言葉では表せない違和感に、笑顔で綺菜に近寄ろうとしていた瞭の足が、無意識に止まる。
「おかしいとは思ったの。瞭に遙なんて名前、幾ら何でも出来すぎてるって」
だから逆に疑わなかった。簡単に名前を名乗るなんて、同名なだけだと期待すらしなかった。
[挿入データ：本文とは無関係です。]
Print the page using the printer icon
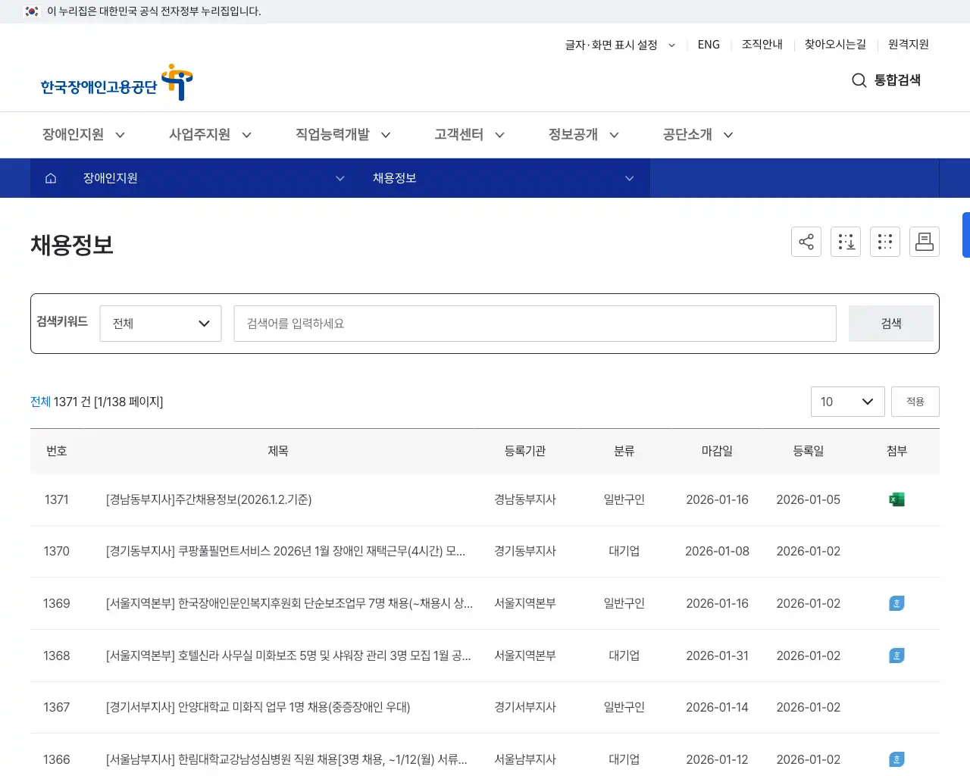The height and width of the screenshot is (776, 970). click(x=925, y=242)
降り立った貴方は、性別や年恰好も、髪の色すら私が聞いていた姿とは明らかに異なっていたから。
……けれど。
「瞭は貴方の申し子だと言った」
來が差し示す方向へ、要が止めるのも聞かずに、全力で駆け出した。
此処へ辿り着いた直後に聞いた瞭の叫び。――――最早遙の素性を疑う理由は何もない。
突き上げる余りの激情に、抑えようがない綺菜の全身が奮え立つ。
「貴方があの遙だったのね!!」
殆ど叫び声のような綺菜の言葉に、瞭が不安げな表情を隠すことなく、遙を仰ぎ見て。
「綺菜、お前はどうやって來をイエンへ呼び込んだ?」
そんな瞭を何気に自分の傍らに引き寄せながら、遙は対照的な声音で綺菜に問いかける。
「綺菜は、來と接触しているの……?」
直ぐ傍で漏らした瞭の小さな囁きに、遙は素早く頷く事で肯定した。
「いいえ。私の叫びを聞いて、彼は自らイエンに降り立ってくれたのよ」
どこかうっとりとした様子で來の名を呟いた綺菜は、その時の様子を淡々と語り始めた。